ア(自社システムを攻撃して不正侵入を試みるテストを実施して、脆弱性を発見する。):
これは、脆弱性診断やペネトレーションテストと呼ばれるもので、セキュリティ対策の事前検証が目的であり、インシデント発生後の証拠保全とは異なります。
ウ(ディジタルデータに対して定期的にウイルスチェックを行い、安全性を確認する。):
ウイルスチェックは、マルウェア感染を予防する対策ですが、ディジタルフォレンジックスは、既に発生したインシデントの証拠を保全・分析することが目的です。
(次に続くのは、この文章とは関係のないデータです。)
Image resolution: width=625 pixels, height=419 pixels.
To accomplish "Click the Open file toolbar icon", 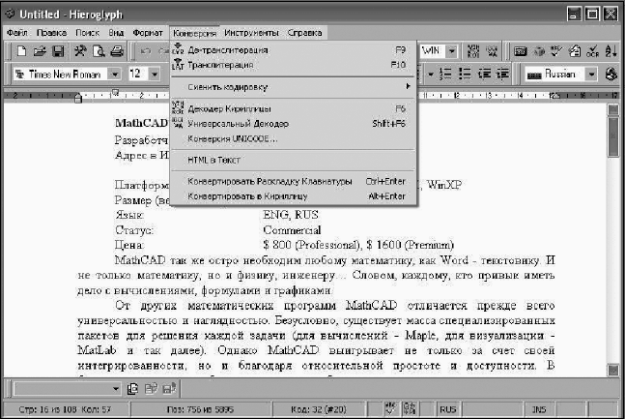I will [40, 50].
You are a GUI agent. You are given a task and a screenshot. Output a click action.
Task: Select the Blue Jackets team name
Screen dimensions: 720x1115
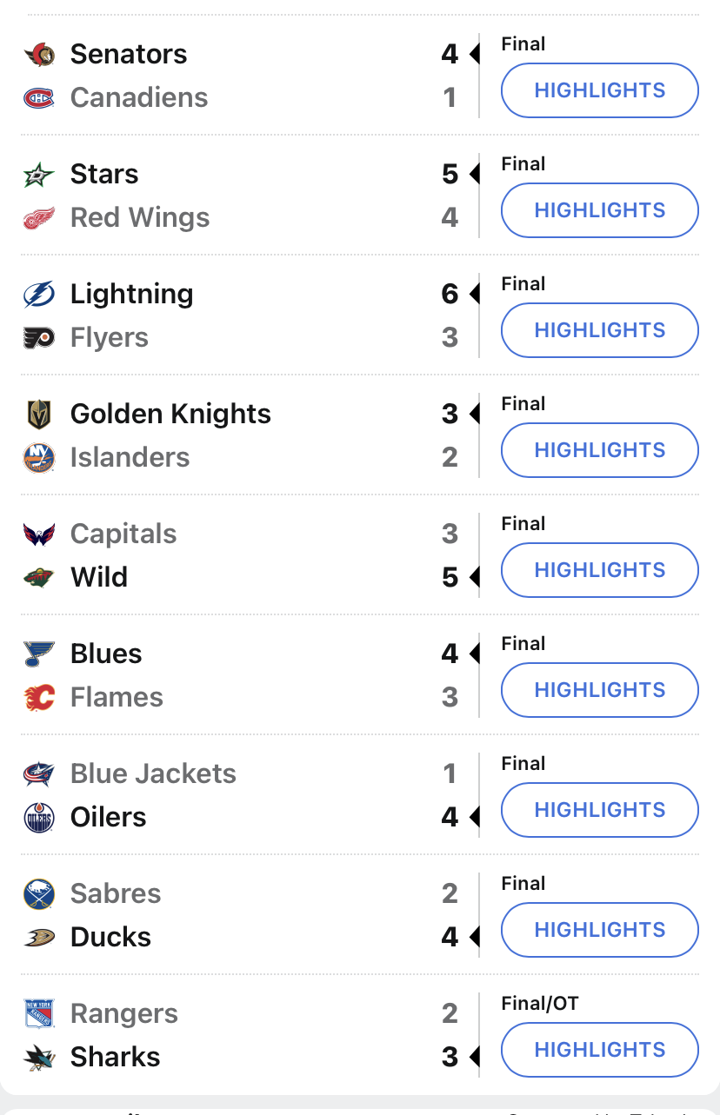[x=153, y=773]
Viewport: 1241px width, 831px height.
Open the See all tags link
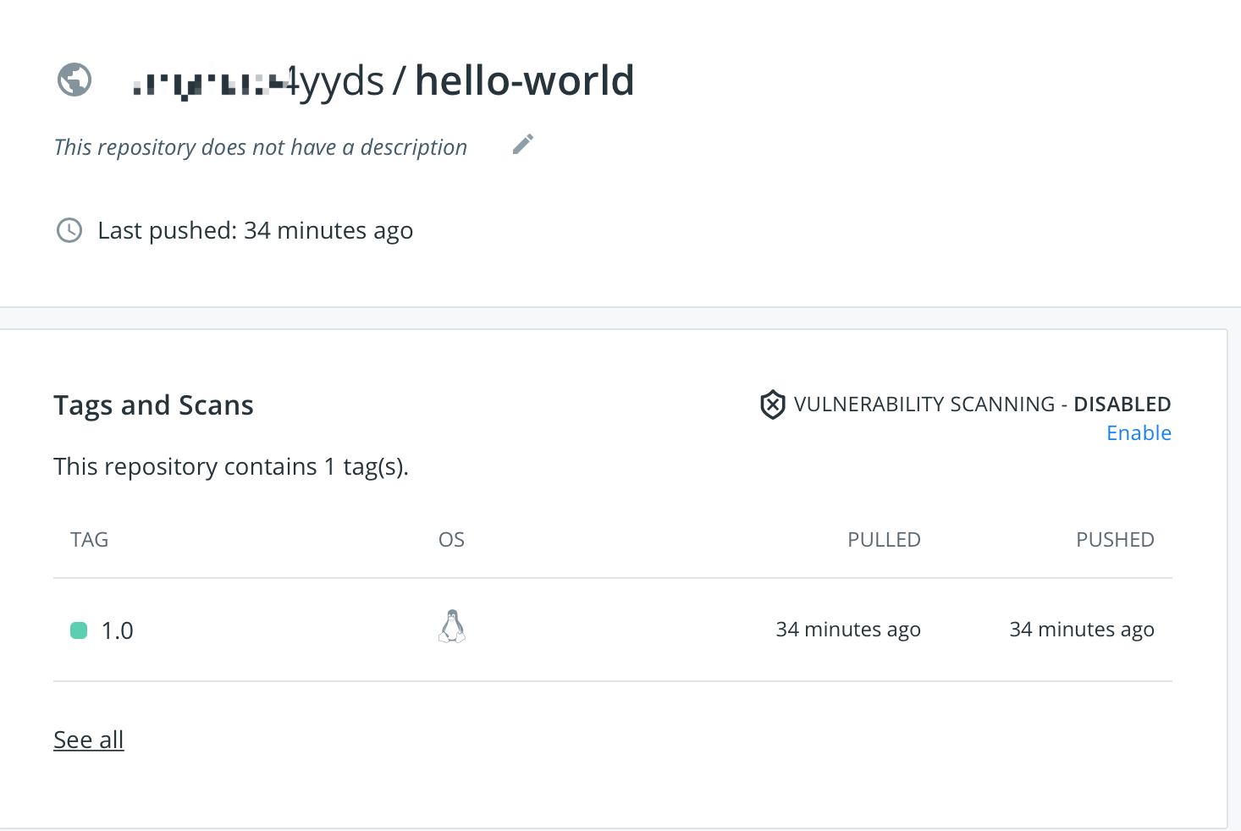(89, 740)
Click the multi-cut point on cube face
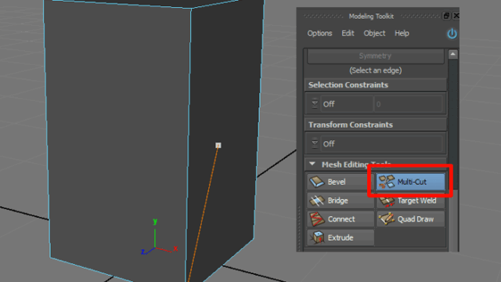The image size is (501, 282). [x=218, y=146]
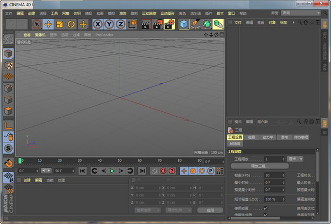
Task: Add a Cube primitive object
Action: pos(184,24)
エ(パスワード認証方式からバイオメトリクス認証方式に切り替えて、不正侵入のリスクを低減する。):
これは、セキュリティ強化策の一つであり、インシデント発生後の事後対応であるディジタルフォレンジックスとは目的が異なります。
難易度
この問題は、ディジタルフォレンジックスという専門用語の定義を問う問題です。用語の意味を正確に理解していれば解答できますが、用語自体に馴染みがない場合は、少し難しく感じるかもしれません。しかし、各選択肢の内容を比較検討することで、最も目的に合致するものを推測することも可能です。ITパスポート試験では、このような専門用語の基礎知識が問われる傾向があります。
用語補足
ディジタルフォレンジックス:
コンピュータやネットワークなどのデジタル機器に残された記録(ログやファイルなど)を科学的に分析し、インシデント(事件や事故)の原因究明や法的証拠として利用することです。例えば、不正アクセス事件の際に、攻撃者の侵入経路や犯行の手口を解明するために行われます。
脆弱性:
システムやソフトウェアなどの、セキュリティ上の弱点のことです。この弱点を突かれると、不正アクセスや情報漏えいなどの被害につながる可能性があります。例えば、OSのアップデートを怠ったために存在する、不正に操作される可能性のある箇所などが該当します。
ウイルスチェック:
コンピュータウイルスやマルウェア(悪意のあるソフトウェア)に感染していないか、または感染している場合にそれを検知・駆除する機能のことです。多くのセキュリティソフトに搭載されており、定期的な実施が推奨されています。例えば、ダウンロードしたファイルを実行する前に、セキュリティソフトがそのファイルをスキャンする行為がこれにあたります。
バイオメトリクス認証:
個人の生体情報(指紋、顔、虹彩、声紋など)を用いて本人確認を行う認証方式のことです。パスワードのように忘れたり、推測されたりするリスクが低いため、高いセキュリティが求められる場面で利用されます。例えば、スマートフォンの指紋認証や顔認証などがこれにあたります。
対策
ディジタルフォレンジックスの目的を正確に理解することが重要です。これは、インシデント発生後の「事後対応」であり、「証拠の収集・保全・分析」が中心となります。不正侵入のテスト(選択肢ア)は事前対策、ウイルスチェック(選択肢ウ)は感染予防、認証方式の変更(選択肢エ)は不正侵入の予防策であり、いずれも直接的な目的とは異なります。過去問や参考書でディジタルフォレンジックスの定義を確認しておくと良いでしょう。